The weeks and months prior to The Re-Decisioning of LeBron James put sports media on blast as a devolved pack of failed psychoanalysts offering laughably BS prognostications on James' mental processes based on mythic SOURCES of unknown provenance. Really, almost every word written and said about James was merely the media making an easy buck off the public wanting to know the one bit of information that the media could not provide. 

Among the worst was Chris Broussard's hack poetry on the wind blowing King James back home and's Mary Kilpatrick's uncomfortably bizarre tweets from outside LeBron's actual home, but suffice it to say that the blame is too expansive to assign individually. An exception, to some, is Chris Sheridan, who reported James' decision two days prior to Jenkins' scoop. 

Here's the thing, Sheridan's story was a successful prediction, and while clairvoyance is a fine skill, it's not quite reporting. Short of James himself, there was no source capable of confirming James' decision. Beyond that, details of Sheridan's reporting -- including the timeline of James' decision making -- have been openly contradicted by media reports following LeBron's Sports Illustrated essay. Given the seeming inaccuracies, it appears Sheridan livened up his report with a great deal of faith in his sources. This is also known as gambling. 

The stakes make it a tempting play for reporters chasing the spoils of appearing to be first on Twitter and elsewhere. Consider that Stephen A. Smith went from ESPN castaway to ESPN star following his dicey double-down report that predicted the Miami Big Three convergence. Then consider how sad it is that the whole game boils down to nothing more than beating out an official press release. 

So yeah, anyone following this story had to accept being force-fed breathless speculation that did nothing more than highlight how sports media manufacture a story out of the absence of a real story. Given all that mess, Lee Jenkins and Sports Illustrated did the public a favor by giving them what everyone else could not: The LeBron James story straight from the source. 

SI and Jenkins got the story everyone wanted and many pretended to have, so of course their competitors are manufacturing a dumbass debate out of nothing. While LOL WHO CARES? is always the ideal reaction whenever sportswriters get to waxing masturbatorial, there is an unexpected voice amid the din of familiar whining. The New York Times, that weird newspaper you have to fold in half, dispatched TV sports columnist (and fellow SoE contributor) Richard Sandomir to float open-ended questions about the -- *deep sigh* -- journalistic integrity of allowing LeBron James to tell his own story, despite James being the only person anyone wanted to hear from on this story. Don't worry, it's not supposed to make any sense.

Petty media missives are nothing new, especially in the hurt feelings age of I Had It First on Twitter, but The Times is putting its institutionalized legitimacy behind a pointless complaint that makes the whole operation look like a spurned Bachelorette contestant crying hot bro-tears on cue. The crux of Sandomir's rhetoric is that Jenkins and SI should have run a third-person reported piece rather than stitching together quotes provided by James into a personal essay. The best part is that Sandomir is fully aware of why SI chose this path and still manages to go full Lou Grant on a presumed fool:

"And while James's words may have been all that the sports world wanted to hear, the magazine should have pressed for a story that carried more journalistic heft."
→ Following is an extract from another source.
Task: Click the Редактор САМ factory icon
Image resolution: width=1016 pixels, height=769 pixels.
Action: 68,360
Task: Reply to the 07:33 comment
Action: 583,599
Basically, the public is too dumb to know what it wants to read, and a purely transactional story that can be communicated in one sentence must meet the highest standards of journalism. OK, but nah, chill. Sports is not that serious, and the significance of this story paled in comparison to the public's desire to know the short version. 

None of that stopped Sandomir from tagging SI as a "public relations ally" of James. What's being communicated by that word choice is that the media and the media alone own the news and no one else is capable of doing the job. This manages the impressive feat of being both self-aggrandizing to media and wild condescending to the public. Regardless, the loaded but ultimately frivolous nature of Sandomir's accusations have already been nullified. Jenkins and SI just published an immersive feature on James' decision -- precisely the sort of piece that The Times failed to acknowledge as being impossible to pull off on less than a day's notice.

In recognizing James' ownership of his own damn story, SI and Jenkins violated no journalistic ethics, but they did impugn on the media's imagined ownership of the news. The very notion of allowing a source to tell his story registers as offensive to those still wed to ancient codes ill-suited to modernity, even as the present reveals their bloated self-regard. Remember, this all comes down to who you'd rather hear about James' decision from: X sports reporter or LeBron James. Imagine the ego it takes to believe the public would prefer the former.

Now, let's never talk about sportswriting ever again.